Though these things may be true, there are some concerns that this practice brings about. For instance, many times students disengage from actively reading once their turn is over, potentially decreasing their comprehension of the content. Also, when students struggle and teachers assist, it shines attention on the miscues a student has, building insecurity and fear of reading for these students. Popcorn reading can actually slow down the instructional pace to an ineffective pace, as students may lose their places [because they’re behind or read ahead] or have difficulty processing the information read so they have to repeat it. With the many demands teachers have, time-grabbing instructional practices must be evaluated, revamped, or eventually discarded in favor of something more effective.
So if not popcorn reading, then what are some strategies that can be used?
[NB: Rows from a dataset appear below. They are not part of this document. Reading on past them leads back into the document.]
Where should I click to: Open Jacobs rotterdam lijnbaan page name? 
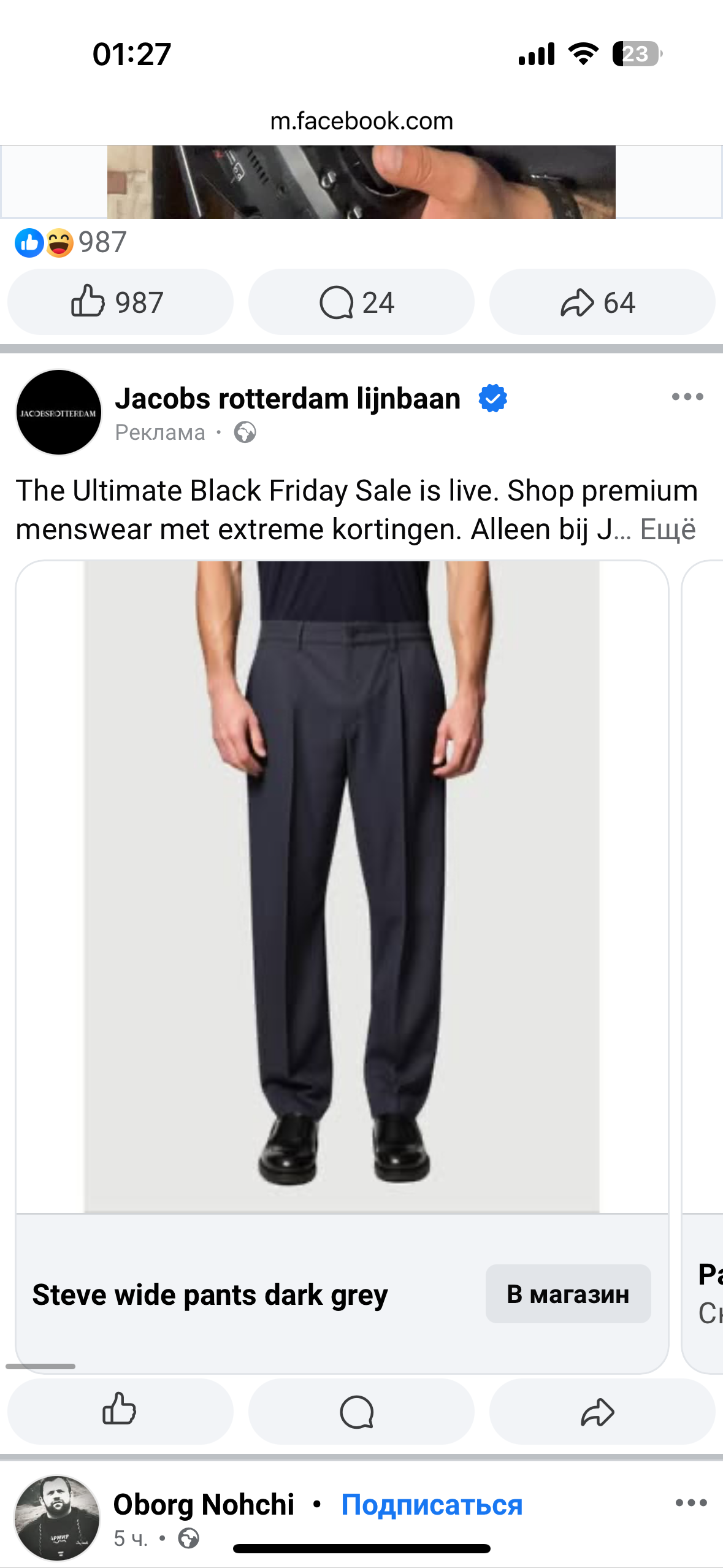click(x=288, y=398)
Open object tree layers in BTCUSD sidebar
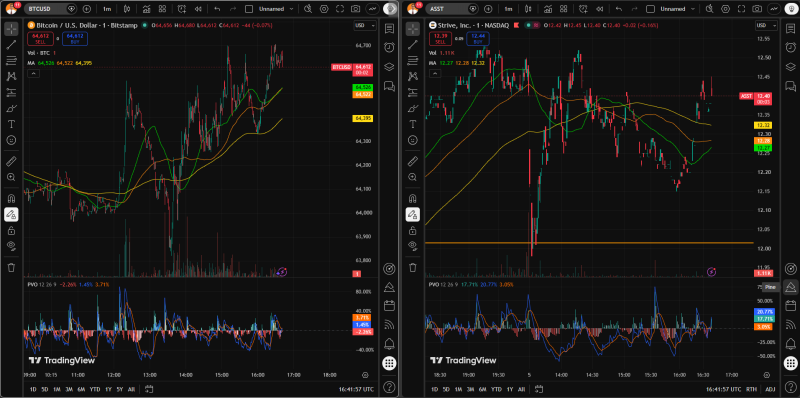800x398 pixels. (389, 66)
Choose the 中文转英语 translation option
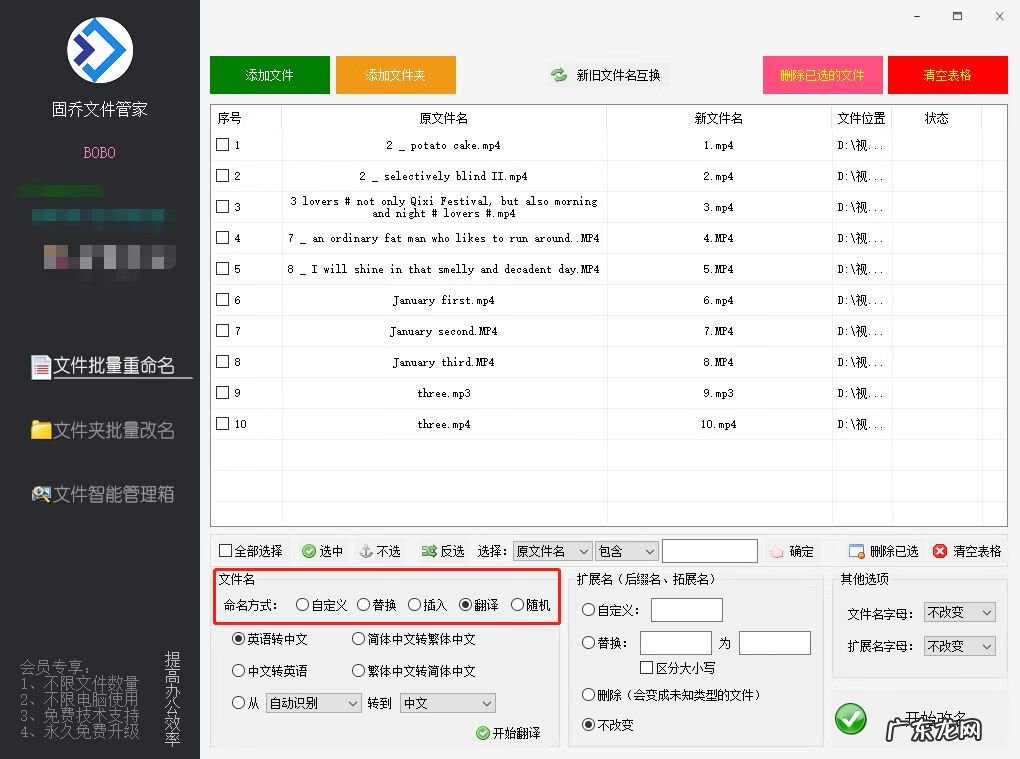This screenshot has width=1020, height=759. (239, 671)
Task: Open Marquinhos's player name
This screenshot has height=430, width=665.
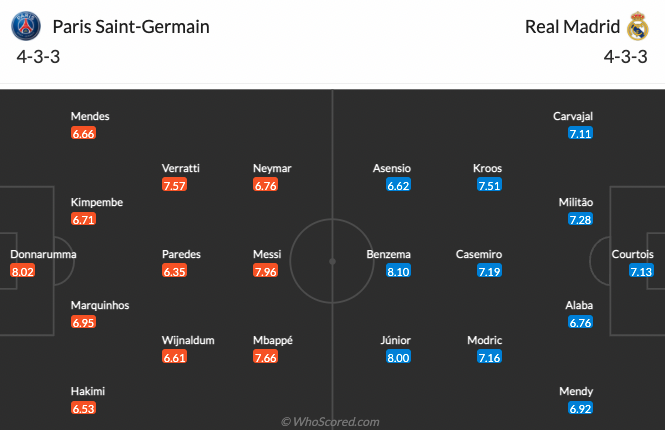Action: (100, 305)
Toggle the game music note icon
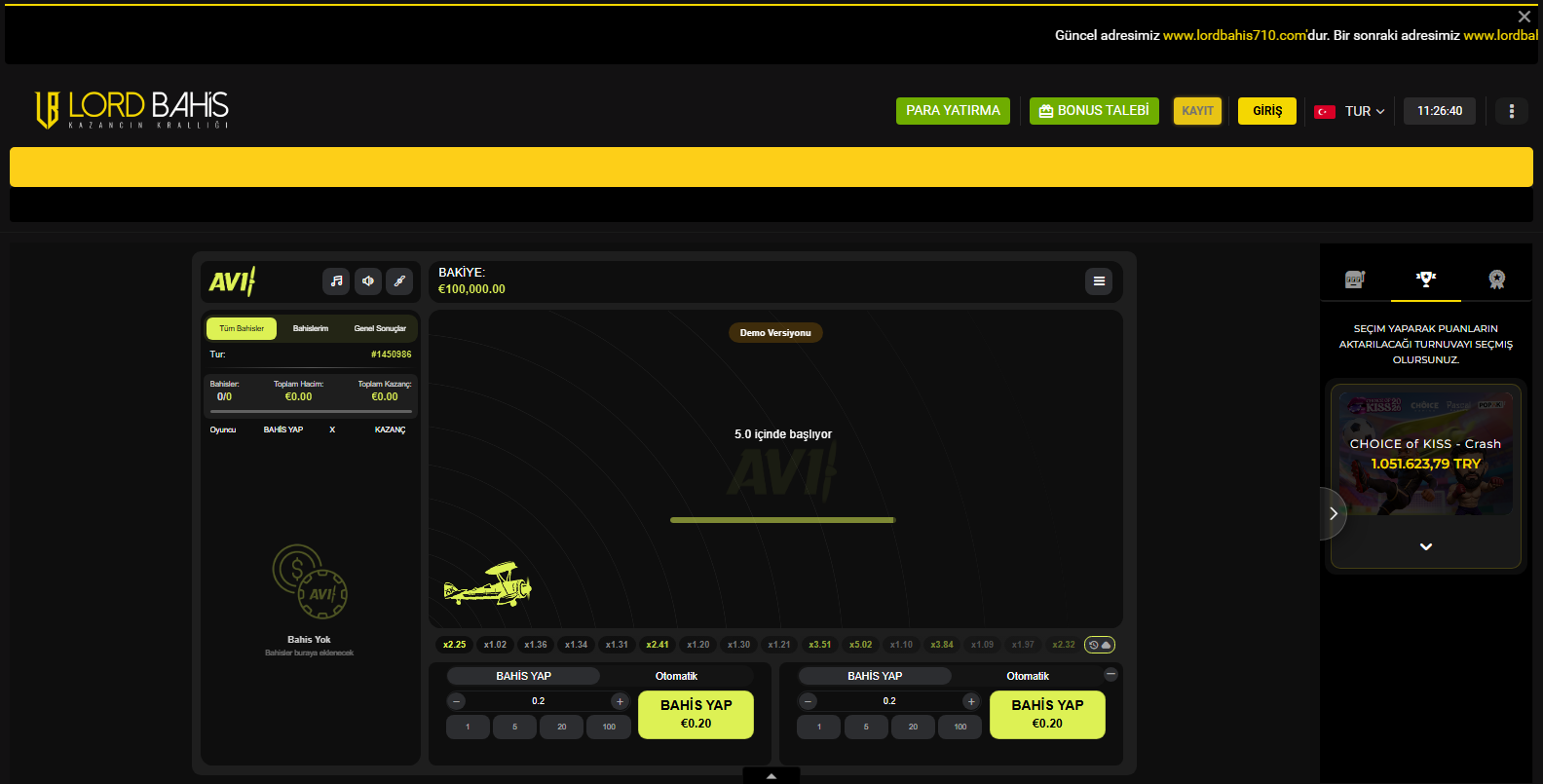The height and width of the screenshot is (784, 1543). pyautogui.click(x=336, y=281)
- Choral reading is one effective strategy where the class—including the teacher—read the passage in unison. This does help with decoding and fluency without singling out a particular person’s strength or weaknesses.
- An additional strategy is adult read aloud, where adults who mastered reading demonstrate strong reading skills to their students while reading.
- A favorite of mine is having students partner read, where they read together in pairs or alternate and then discuss the information learned from the texts read.
- A variant of partner reading is buddy reading, where students read a familiar passage to younger students in the school. I’ve seen the biggest impact on my students’ lives when they get to read to younger children, from the strongest reader to those who need additional support.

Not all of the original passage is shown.